The good, the bad and the ugly American- Why be difficult when you can be impossible--Hell was about to be other people,other cultures, other languages, and the National Anthem of Hell, was Frank Sinatra's "I did it my way". I had to make the switch from tourist to traveler, and adapt, otherwise this journey would be Karaoke traveling, a cheap imitation of the best yet to come.Without risk, faith is an impossibility. My "leap of faith" to give up all things material was curiosity.
The Power of NEW
I am a time millionaire. It is going to be about resourcefulness and not resources.Who does not love the sea? The beach is a place of healing and joy. The salt cleanses us and the sun embraces us in its warmth. The ocean heals the heart, mind, and soul. life is different. Time doesn't move hour to hour but mood to moment.Yet, the sea has never been friendly to me. At most it has been the accomplice of my restlessness.So there is no cure for this curiosity.
TV is an eraser and Youtube and Blogger, a paint brush. My leap of faith to go on ships was recreation and re-creation and re-invention. There are second acts in American lives, and third and fourths.No Man Is An Island, yet after age 40, land is seldom seen and you can count your friends on one hand.I am an expat, yet not every country will do. I don't know why, some countries fill the gaps and others emphasize my expat-ness. In reality those that satisfy me are those who simply allow me to live with my ''idea of them."
Life’s a beach in an ocean of ennui is the take away from places like Fiji, Tahiti and the Maldives, even Alaska, aka, The Big Alone., It is when laziness finds respectability.
These "Islands" are extraordinary within their limits, but their limits are extraordinary. Yet if I do the math, an emotional algebra adds up to 1+1=infinity. It's a pristine place.This is no 9 to 5. You live like this, sheltered, in a delicate world, and you believe you are living. It is just a fraction of you. Then you read a book… or you take a trip… and you discover that you are not living, that you are hibernating on a cruise ship, walking the painted line, where everything is nicely arranged--formal nights, shore excursions, shopping, bottled water.
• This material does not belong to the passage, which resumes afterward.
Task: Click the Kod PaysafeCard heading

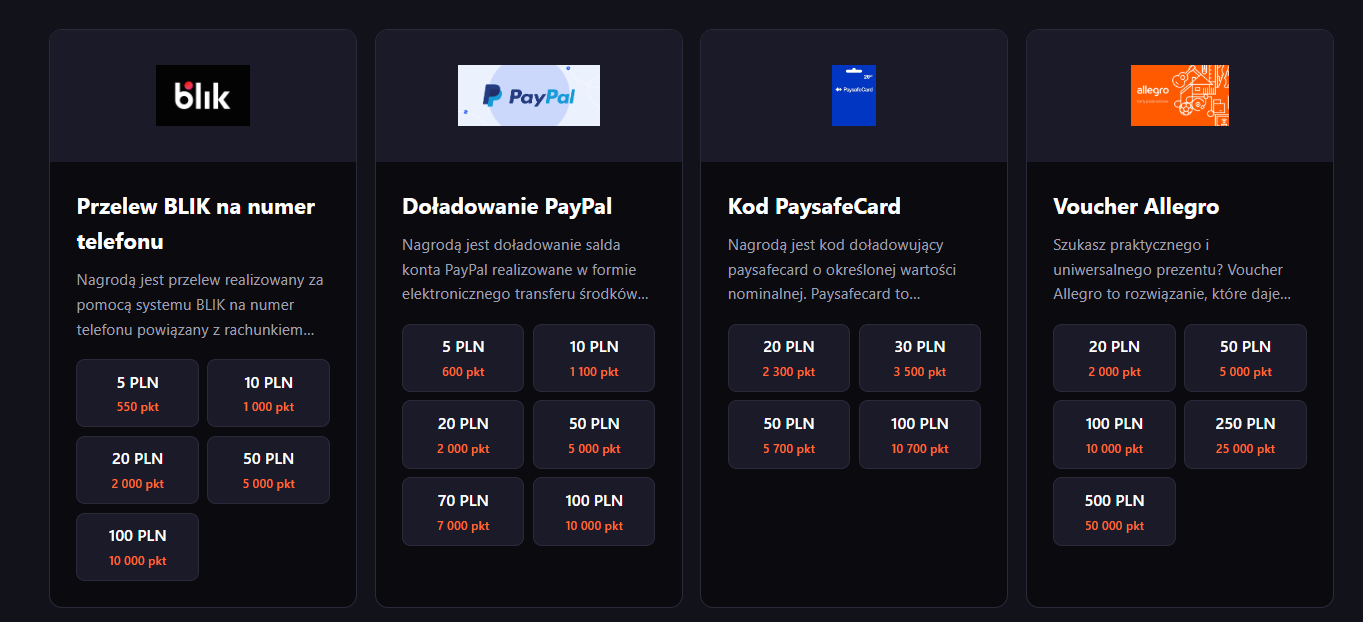Action: [x=814, y=207]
When you’re perpetually cruising , you are what you are right there and then.
People don’t have your past to hold against you. No yes in yesterdays on the road.I know both sides because I am both sides: a tourist who doesn't know where I've been; a traveller who doesn't know where he's going. I haven't been everywhere, but it's on my list.I thought college was the longest vacation I ever took; but this Graduate School seamester is a kind of study abroad in Nomadic Pursuits.
I meet therefore I am- a multinational soul. I shrink therefore I am part of — and apart from American, European and Asian culture. and the countries I visit(ed) and live(d) in are as eclectic and restless as ports of call I "inhabit" for six hours or at most three daze (days).
Along with the displacement, and the associated "jet" lag" and culture shock, I am simply a fairly glib product of a movable feast, living and working in a world that is itself increasingly small and increasingly hybrid---a transit lounger, forever heading to the all "aboard" by 6PM gangway.
The cult of the amateur wanderers is growing; global souls who haven't been everywhere but it is on their list; for whom home is a feeling, not a place in the soil but inside yourself.
I am one of the privileged homeless. Is there a new kind of person being created by a new kind of life?